The use of oncolytic viruses capable of tumor-selective replication has shown considerable promise as a novel treatment strategy [6, 7]. This is based on the observation that tumor cells have impaired antiviral responses making them more sensitive to replicating viruses [8]. However, experimental gene therapy for osteosarcoma has utilized only a few oncolytic viruses in the development of replicating viruses, including adenovirus [9,10,11,12,13], Semliki Forest virus [14], and Maraba virus [15].
Recently, we demonstrated that retroviral replicating vectors (RRVs) show tumor selectivity because of their inherent and stringent specificity for mitotically active cells. In contrast to other viruses used in cancer virotherapy, RRVs are non-cytolytic, but can be engineered to carry prodrug activator genes, which mediate synchronized cell killing of infected tumor cells upon prodrug administration. Using RRVs expressing the yeast cytosine deaminase (CD) prodrug activator gene, we showed highly efficient killing of a wide variety of cancer cells both in vitro and in vivo upon administration of its prodrug, 5-fluorocytosine (5FC) [16,17,18,19,20,21,22]. Based on these promising preclinical results, a Phase 1 clinical trial for RRV vector-mediated prodrug activator gene therapy in patients with recurrent high grade glioma was recently conducted in the US and Europe, resulting in complete remission and potential survival benefits [23]. RRV are also currently being evaluated in an international Phase III trial for recurrent high grade glioma (NCT02414165).

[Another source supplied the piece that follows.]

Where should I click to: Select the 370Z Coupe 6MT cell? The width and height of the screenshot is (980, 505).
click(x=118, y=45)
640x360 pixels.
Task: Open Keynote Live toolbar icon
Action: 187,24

To date, we have developed two different RRVs derived from amphotropic murine leukemia virus (AMLV) and gibbon ape leukemia virus (GALV) [22, 24]. Although both AMLV and GALV belong to the gammaretroviruses, they have divergent host ranges and are not in the same interference class [25,26,27] because they employ different receptors to infect target cells [25, 27]. AMLV uses cellular receptor PiT2 (SLC20A2) while GALV uses PiT1 (SLC20A1); both are mammalian type III inorganic phosphate transporters present in all phyla, which function as ubiquitously expressed facilitators of phosphate uptake [25,26,27].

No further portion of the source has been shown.